Exercise: The entries shown below are to be printed in full, unaltered.

Exercise data:
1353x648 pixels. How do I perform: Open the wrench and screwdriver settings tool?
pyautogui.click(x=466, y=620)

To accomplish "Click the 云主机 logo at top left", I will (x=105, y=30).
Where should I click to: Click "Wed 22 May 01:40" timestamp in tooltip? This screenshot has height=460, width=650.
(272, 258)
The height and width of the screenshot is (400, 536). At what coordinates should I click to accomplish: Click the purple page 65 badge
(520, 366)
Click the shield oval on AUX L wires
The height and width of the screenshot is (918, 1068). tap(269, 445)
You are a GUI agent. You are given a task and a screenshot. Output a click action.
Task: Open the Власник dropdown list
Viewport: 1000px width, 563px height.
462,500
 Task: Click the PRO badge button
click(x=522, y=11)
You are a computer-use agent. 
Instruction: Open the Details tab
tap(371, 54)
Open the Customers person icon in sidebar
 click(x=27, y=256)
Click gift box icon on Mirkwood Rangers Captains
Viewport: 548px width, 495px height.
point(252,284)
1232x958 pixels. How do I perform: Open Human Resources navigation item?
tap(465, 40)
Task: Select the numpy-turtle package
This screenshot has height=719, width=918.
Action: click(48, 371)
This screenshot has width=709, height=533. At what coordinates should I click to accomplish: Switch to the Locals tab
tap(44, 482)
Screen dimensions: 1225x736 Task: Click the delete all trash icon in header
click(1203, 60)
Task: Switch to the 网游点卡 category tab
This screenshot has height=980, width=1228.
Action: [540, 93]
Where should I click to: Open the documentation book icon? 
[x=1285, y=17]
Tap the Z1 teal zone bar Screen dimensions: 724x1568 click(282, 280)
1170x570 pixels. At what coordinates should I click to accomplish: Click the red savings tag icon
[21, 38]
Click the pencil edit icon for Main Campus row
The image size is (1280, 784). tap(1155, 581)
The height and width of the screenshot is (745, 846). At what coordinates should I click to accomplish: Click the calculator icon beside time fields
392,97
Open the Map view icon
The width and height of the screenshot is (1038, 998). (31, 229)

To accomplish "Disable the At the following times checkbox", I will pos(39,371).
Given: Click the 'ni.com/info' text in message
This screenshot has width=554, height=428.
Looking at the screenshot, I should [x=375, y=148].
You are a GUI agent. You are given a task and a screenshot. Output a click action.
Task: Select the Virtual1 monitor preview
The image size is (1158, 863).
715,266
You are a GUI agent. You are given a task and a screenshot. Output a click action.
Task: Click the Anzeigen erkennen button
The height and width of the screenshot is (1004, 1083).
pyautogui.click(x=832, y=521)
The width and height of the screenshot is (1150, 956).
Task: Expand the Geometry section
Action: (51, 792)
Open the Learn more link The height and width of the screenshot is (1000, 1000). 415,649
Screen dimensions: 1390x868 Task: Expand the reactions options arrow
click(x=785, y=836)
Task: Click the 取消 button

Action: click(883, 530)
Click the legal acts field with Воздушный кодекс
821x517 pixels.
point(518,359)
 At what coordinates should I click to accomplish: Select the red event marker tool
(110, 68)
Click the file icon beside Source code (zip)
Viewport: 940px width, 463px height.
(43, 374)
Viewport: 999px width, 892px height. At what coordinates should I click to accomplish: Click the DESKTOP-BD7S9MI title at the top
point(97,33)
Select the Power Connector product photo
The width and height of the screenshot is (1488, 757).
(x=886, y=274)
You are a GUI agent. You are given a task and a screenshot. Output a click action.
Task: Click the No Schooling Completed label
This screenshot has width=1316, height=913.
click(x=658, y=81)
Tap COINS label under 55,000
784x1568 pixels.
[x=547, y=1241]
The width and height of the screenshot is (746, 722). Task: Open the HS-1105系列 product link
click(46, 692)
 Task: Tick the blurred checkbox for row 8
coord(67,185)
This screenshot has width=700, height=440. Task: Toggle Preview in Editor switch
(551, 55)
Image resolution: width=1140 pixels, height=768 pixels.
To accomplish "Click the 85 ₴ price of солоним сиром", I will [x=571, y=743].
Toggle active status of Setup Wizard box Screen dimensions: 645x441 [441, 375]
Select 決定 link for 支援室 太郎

Exercise answer:
1353x648 pixels. How do I perform: Open the wrench and screwdriver settings tool?
pyautogui.click(x=466, y=620)

To accomplish "Click the 云主机 logo at top left", I will (x=105, y=30).
Where should I click to: Click "Wed 22 May 01:40" timestamp in tooltip? This screenshot has height=460, width=650.
(272, 258)
The height and width of the screenshot is (400, 536). At what coordinates should I click to accomplish: Click the purple page 65 badge
(520, 366)
Click the shield oval on AUX L wires
The height and width of the screenshot is (918, 1068). tap(269, 445)
You are a GUI agent. You are given a task and a screenshot. Output a click action.
Task: Open the Власник dropdown list
Viewport: 1000px width, 563px height.
462,500
 Task: Click the PRO badge button
click(x=522, y=11)
You are a computer-use agent. 
Instruction: Open the Details tab
tap(371, 54)
Open the Customers person icon in sidebar
 click(x=27, y=256)
Click gift box icon on Mirkwood Rangers Captains
Viewport: 548px width, 495px height.
point(252,284)
1232x958 pixels. How do I perform: Open Human Resources navigation item?
tap(465, 40)
Task: Select the numpy-turtle package
This screenshot has height=719, width=918.
Action: click(48, 371)
This screenshot has width=709, height=533. At what coordinates should I click to accomplish: Switch to the Locals tab
tap(44, 482)
Screen dimensions: 1225x736 Task: Click the delete all trash icon in header
click(1203, 60)
Task: Switch to the 网游点卡 category tab
This screenshot has height=980, width=1228.
Action: [540, 93]
Where should I click to: Open the documentation book icon? 
[x=1285, y=17]
Tap the Z1 teal zone bar Screen dimensions: 724x1568 click(282, 280)
1170x570 pixels. At what coordinates should I click to accomplish: Click the red savings tag icon
[21, 38]
Click the pencil edit icon for Main Campus row
The image size is (1280, 784). tap(1155, 581)
The height and width of the screenshot is (745, 846). At what coordinates should I click to accomplish: Click the calculator icon beside time fields
392,97
Open the Map view icon
The width and height of the screenshot is (1038, 998). (31, 229)

To accomplish "Disable the At the following times checkbox", I will pos(39,371).
Given: Click the 'ni.com/info' text in message
This screenshot has width=554, height=428.
Looking at the screenshot, I should [x=375, y=148].
You are a GUI agent. You are given a task and a screenshot. Output a click action.
Task: Select the Virtual1 monitor preview
The image size is (1158, 863).
715,266
You are a GUI agent. You are given a task and a screenshot. Output a click action.
Task: Click the Anzeigen erkennen button
The height and width of the screenshot is (1004, 1083).
pyautogui.click(x=832, y=521)
The width and height of the screenshot is (1150, 956).
Task: Expand the Geometry section
Action: (51, 792)
Open the Learn more link The height and width of the screenshot is (1000, 1000). 415,649
Screen dimensions: 1390x868 Task: Expand the reactions options arrow
click(x=785, y=836)
Task: Click the 取消 button

Action: click(883, 530)
Click the legal acts field with Воздушный кодекс
821x517 pixels.
point(518,359)
 At what coordinates should I click to accomplish: Select the red event marker tool
(110, 68)
Click the file icon beside Source code (zip)
Viewport: 940px width, 463px height.
(43, 374)
Viewport: 999px width, 892px height. At what coordinates should I click to accomplish: Click the DESKTOP-BD7S9MI title at the top
point(97,33)
Select the Power Connector product photo
The width and height of the screenshot is (1488, 757).
(x=886, y=274)
You are a GUI agent. You are given a task and a screenshot. Output a click action.
Task: Click the No Schooling Completed label
This screenshot has width=1316, height=913.
click(x=658, y=81)
Tap COINS label under 55,000
784x1568 pixels.
[x=547, y=1241]
The width and height of the screenshot is (746, 722). Task: Open the HS-1105系列 product link
click(46, 692)
 Task: Tick the blurred checkbox for row 8
coord(67,185)
This screenshot has width=700, height=440. Task: Toggle Preview in Editor switch
(551, 55)
Image resolution: width=1140 pixels, height=768 pixels.
To accomplish "Click the 85 ₴ price of солоним сиром", I will [x=571, y=743].
Toggle active status of Setup Wizard box Screen dimensions: 645x441 [441, 375]
Select 決定 link for 支援室 太郎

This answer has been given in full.